At the island of Koronis, where George and Lita Livanos receive like no others, Willy and Olga Shawcross came on board Bushido and showered me with compliments. They know about boats, Willy’s father having owned a great Fife, and it was like hearing compliments about my children. Funny thing about boats. They are like mistresses, expensive, temperamental, volatile, but one feels for them as one feels for one’s child. But back to reality. And to Greece.

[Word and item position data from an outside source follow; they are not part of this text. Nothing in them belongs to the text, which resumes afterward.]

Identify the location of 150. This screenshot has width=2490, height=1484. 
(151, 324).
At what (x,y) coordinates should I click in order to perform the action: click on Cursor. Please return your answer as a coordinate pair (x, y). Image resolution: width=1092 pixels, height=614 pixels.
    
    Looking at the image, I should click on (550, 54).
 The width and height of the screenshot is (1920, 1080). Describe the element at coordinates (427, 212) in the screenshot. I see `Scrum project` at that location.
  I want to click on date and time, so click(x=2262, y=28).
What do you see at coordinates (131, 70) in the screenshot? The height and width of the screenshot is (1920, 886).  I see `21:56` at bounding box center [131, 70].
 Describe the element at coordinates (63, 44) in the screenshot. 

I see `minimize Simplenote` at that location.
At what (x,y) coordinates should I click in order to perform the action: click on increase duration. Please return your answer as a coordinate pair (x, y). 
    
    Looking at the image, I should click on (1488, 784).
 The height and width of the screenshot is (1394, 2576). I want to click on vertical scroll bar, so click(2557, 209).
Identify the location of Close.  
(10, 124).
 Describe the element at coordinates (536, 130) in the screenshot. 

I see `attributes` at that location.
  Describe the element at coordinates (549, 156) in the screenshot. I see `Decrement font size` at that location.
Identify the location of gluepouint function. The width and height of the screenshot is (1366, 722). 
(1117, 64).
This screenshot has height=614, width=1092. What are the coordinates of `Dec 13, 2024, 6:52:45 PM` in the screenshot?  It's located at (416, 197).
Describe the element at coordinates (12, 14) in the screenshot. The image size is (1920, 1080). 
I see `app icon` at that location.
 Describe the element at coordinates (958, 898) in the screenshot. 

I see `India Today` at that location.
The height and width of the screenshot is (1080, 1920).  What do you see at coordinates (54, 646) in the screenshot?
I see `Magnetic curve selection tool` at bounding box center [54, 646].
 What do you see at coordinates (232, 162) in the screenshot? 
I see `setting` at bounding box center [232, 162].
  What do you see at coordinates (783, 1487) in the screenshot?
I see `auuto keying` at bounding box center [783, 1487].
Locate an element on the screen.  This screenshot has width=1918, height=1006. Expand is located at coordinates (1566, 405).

Pouring money in will not make Greek industry competitive. Pouring money in is the problem, not the solution. All that the summit in Brussels accomplished was giving Greece breathing space. It will not work. What is needed is a change in the culture, and that takes decades, if not centuries. The Eurocrooks are taking this ancient continent down the Swanee. They couldn’t care less as long as they keep their salaries and privileges. A borderless continent conceived by technocrats is an LSD illusion, a scam, and a monetary union without full political unification the biggest scam of all. Yet the Eurocrooks insist that lending more moolah is the answer. Greeks see fraud and corruption everywhere and refuse to play ball. The state, with EU money, has spoiled them, and now demands sacrifices. It doesn’t work like this. This year will be the third in a row that the Greek economy has shrunk. Does anyone in their right mind still believe that things will improve and that everything will one day be hunky-dory?

The Eurocrooks are taking us down and we’re doing nothing about it. Everyone’s playing for time in order to be able to keep the motorcycle outriders and the arse-licking and bowing and scraping that go with being in power. I wrote this last year and I was proved right. Next year I expect to be named a prophet.